- WHAT THIS TASK INVOLVES -
Only the text belongs in the answer: every line of the records below, transcribed exactly.

- PROVIDED RECORDS -

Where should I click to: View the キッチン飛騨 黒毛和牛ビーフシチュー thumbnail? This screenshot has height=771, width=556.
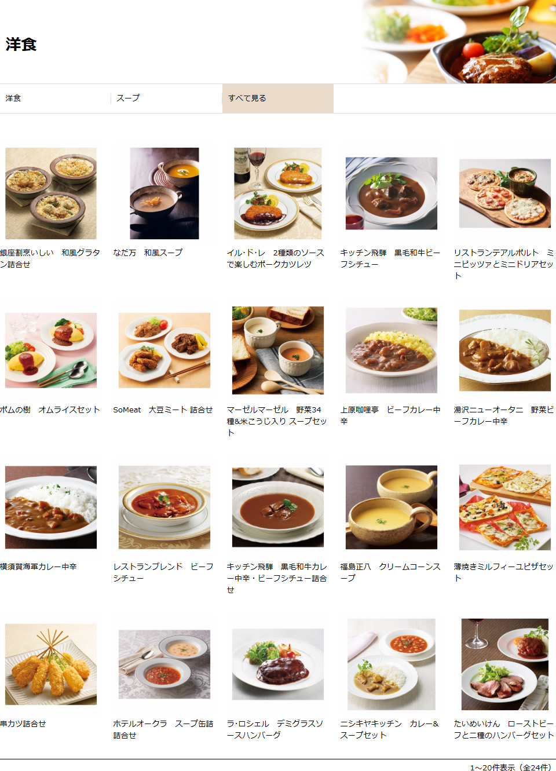click(392, 193)
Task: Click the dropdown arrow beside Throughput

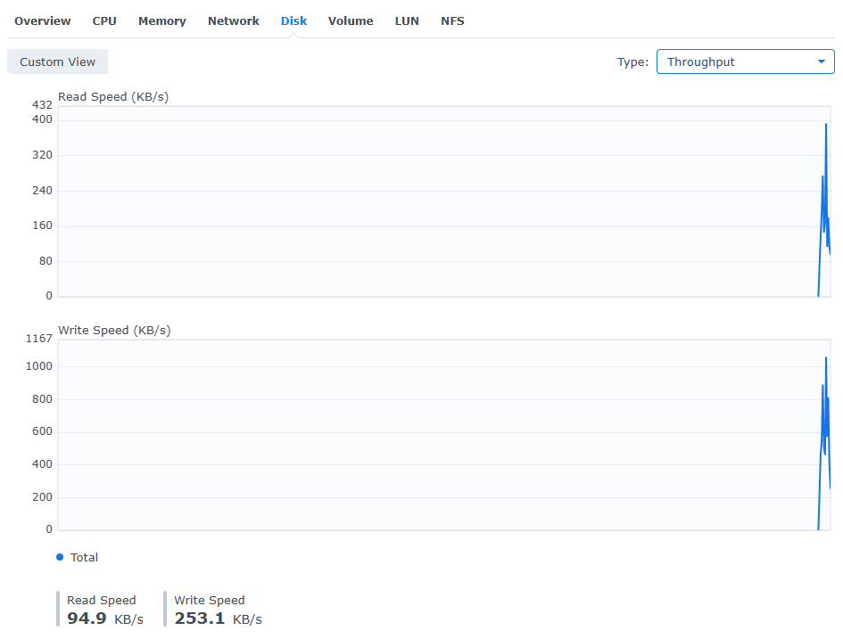Action: coord(821,61)
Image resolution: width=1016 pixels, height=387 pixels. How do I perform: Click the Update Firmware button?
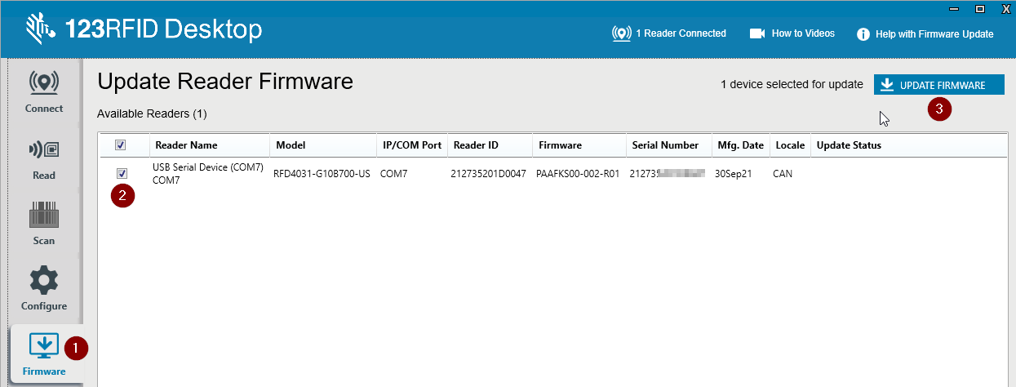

- TASK OUTPUT -
Where should I click to: View the キッチン飛騨 黒毛和牛ビーフシチュー thumbnail? This screenshot has height=771, width=556.
click(392, 193)
Task: Click the dropdown arrow beside Throughput

Action: coord(821,61)
Image resolution: width=1016 pixels, height=387 pixels. How do I perform: Click the Update Firmware button?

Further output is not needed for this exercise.